One other reason the source discounts the theory that the government and
big seed companies would use the technology to control the flow of food, is
because of the sheer number of sources of seed production.

“One major company would have to contract with each seed producer to
produce seeds with the terminator gene,” he said. He admitted that could probably be done because “they (the large agricultural companies) probably have the power to squeeze out any producer who didn’t go along with the plan.”

But, he said, that’s a logistical nightmare, and he admitted that it would
be most difficult to keep such a large undertaking out of the public’s eye.

“In cases like that, the public’s outrage would indeed be heard,” and “the
corporations and the politicians would have a hard time explaining why they
were trying to control the food market and risk starving everyone to
death.”

“You don’t want to be a politician in this country who was partially
responsible for messing with Mr. and Mrs. America’s food supply,” he added.

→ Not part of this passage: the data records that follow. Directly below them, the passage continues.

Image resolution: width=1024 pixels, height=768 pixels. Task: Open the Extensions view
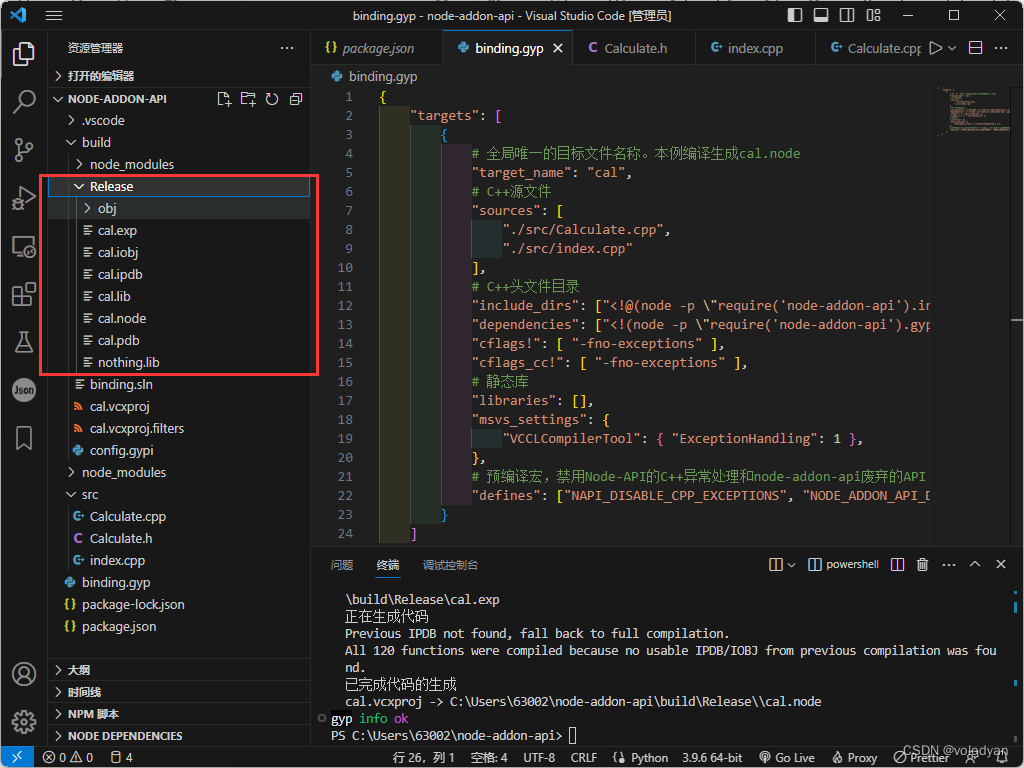[24, 294]

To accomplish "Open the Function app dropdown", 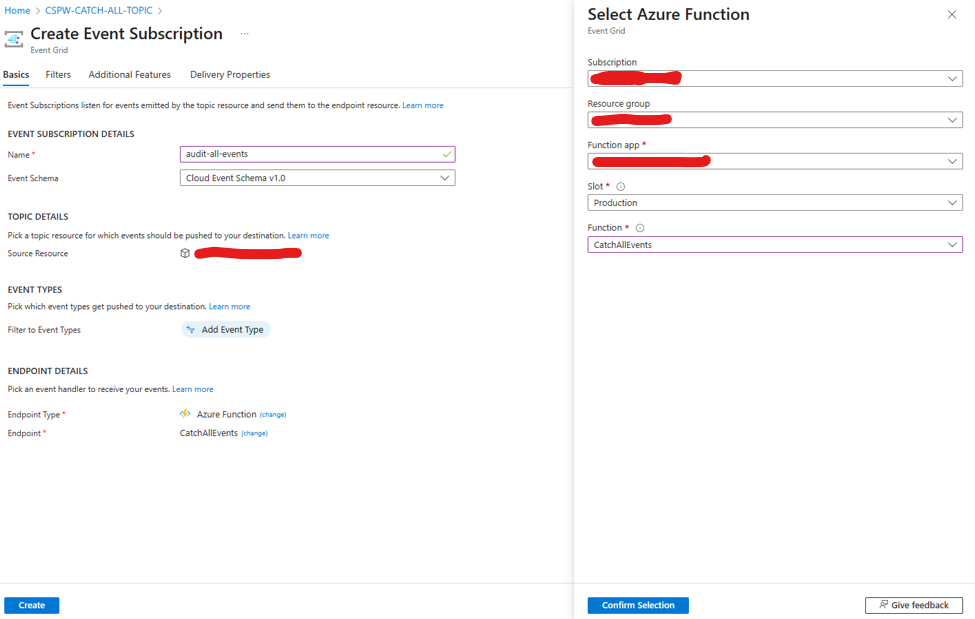I will (x=774, y=161).
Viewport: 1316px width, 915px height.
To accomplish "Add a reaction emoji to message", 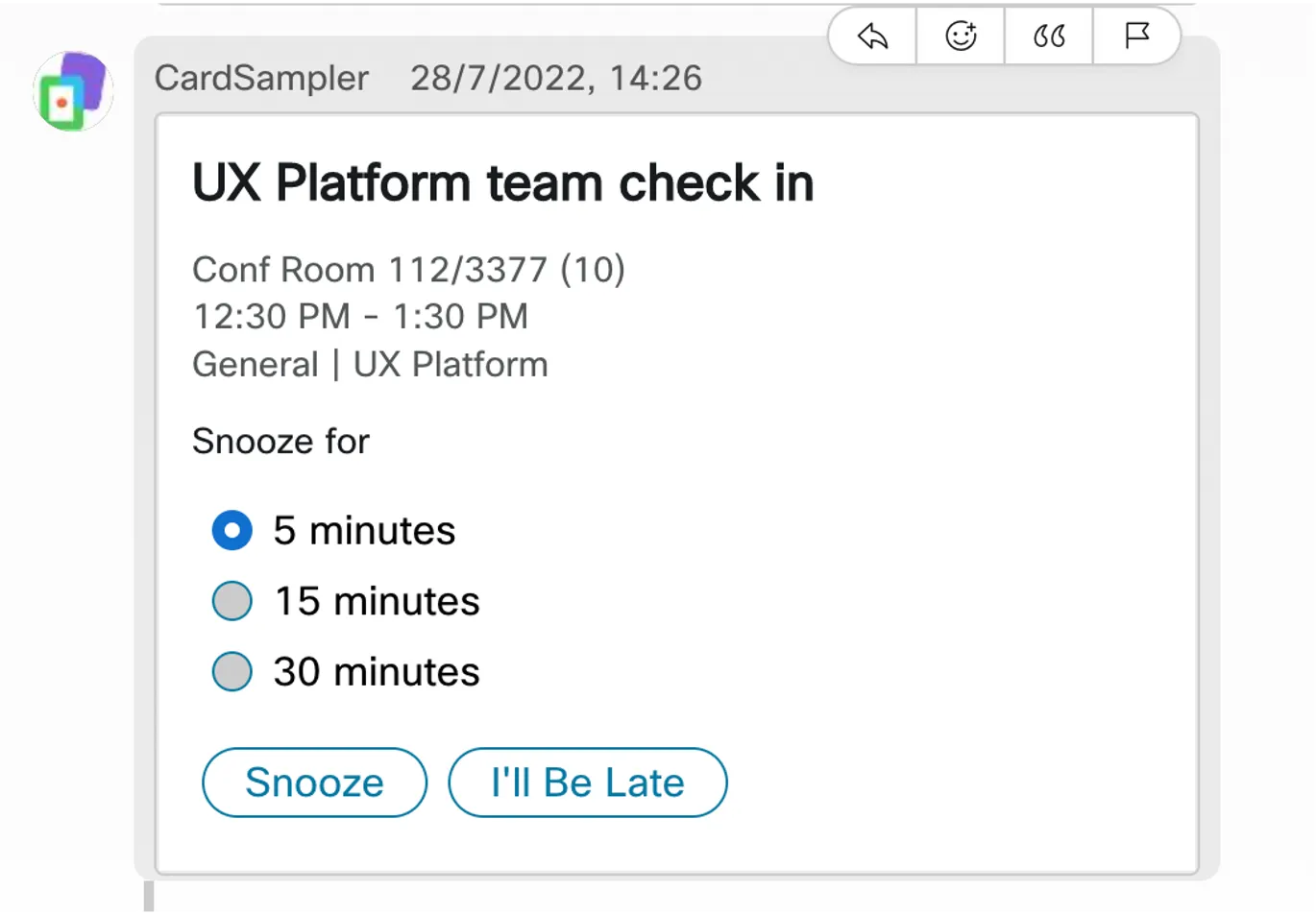I will pos(961,36).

Clearly, however, others have contemplated the kind of power that could be
wielded with the total control of a society’s food source. Fabian Socialist
Bertrand Russell described how food could be used to control entire
populations in his 1953 book, The Impact of Science on Society. He wrote,
“A scientific world society can not be stable unless there is a world
government….This authority should deal out the world’s food to the
various nations in proportion to their population at the time of the
establishment of the authority. If any nation subsequently increased its
population, it should not on that account receive any more food.”